■ **What is expected**
The line with "Screen dimensions: 1568x644" marks the first line to copy, and the line with "Task: Sort task table by 调度延迟" marks the last. Transcribe that stretch of the data below exactly, without pictures.

______________________________

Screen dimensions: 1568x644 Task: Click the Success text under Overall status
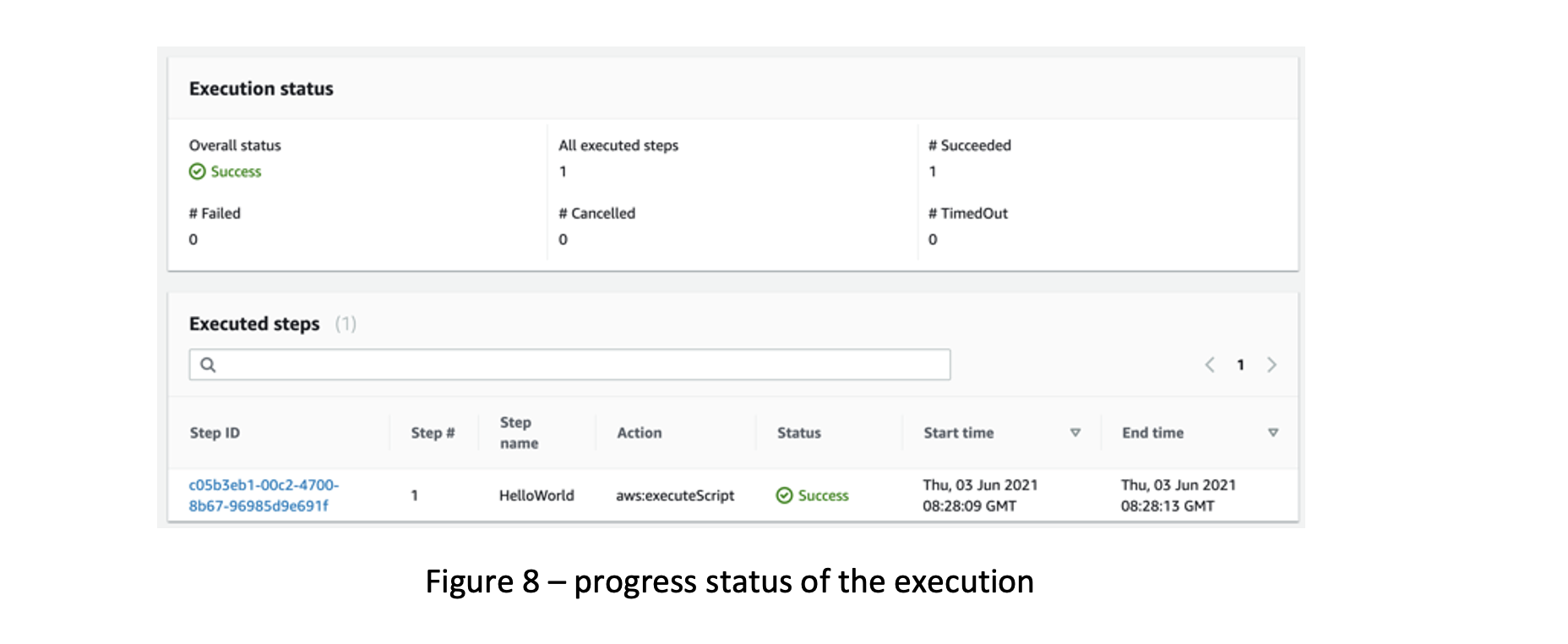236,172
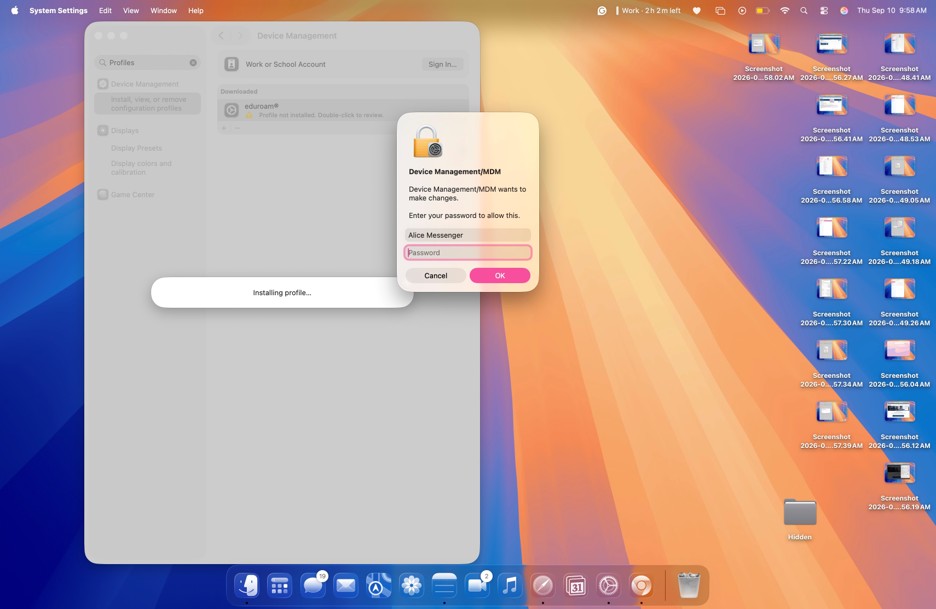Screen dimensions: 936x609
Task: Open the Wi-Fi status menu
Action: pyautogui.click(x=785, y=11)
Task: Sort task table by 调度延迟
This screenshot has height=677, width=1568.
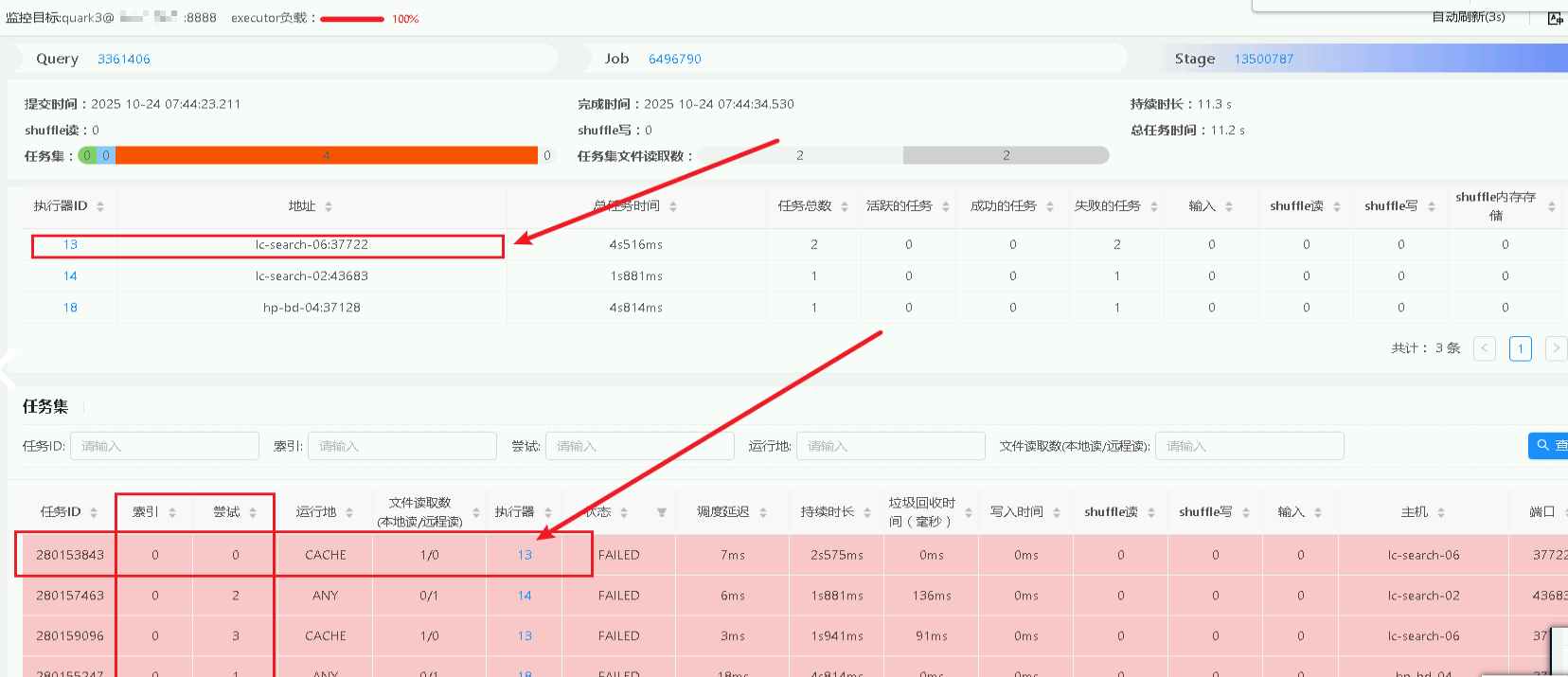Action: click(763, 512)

______________________________

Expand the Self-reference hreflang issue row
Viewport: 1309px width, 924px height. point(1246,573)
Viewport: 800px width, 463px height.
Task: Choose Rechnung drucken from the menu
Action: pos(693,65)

______________________________

■ **Written response**
Screen dimensions: 1568x644 Task: Click the Success text under Overall status
236,172
Screen dimensions: 936x609
Task: Open the Wi-Fi status menu
Action: pyautogui.click(x=785, y=11)
Task: Sort task table by 调度延迟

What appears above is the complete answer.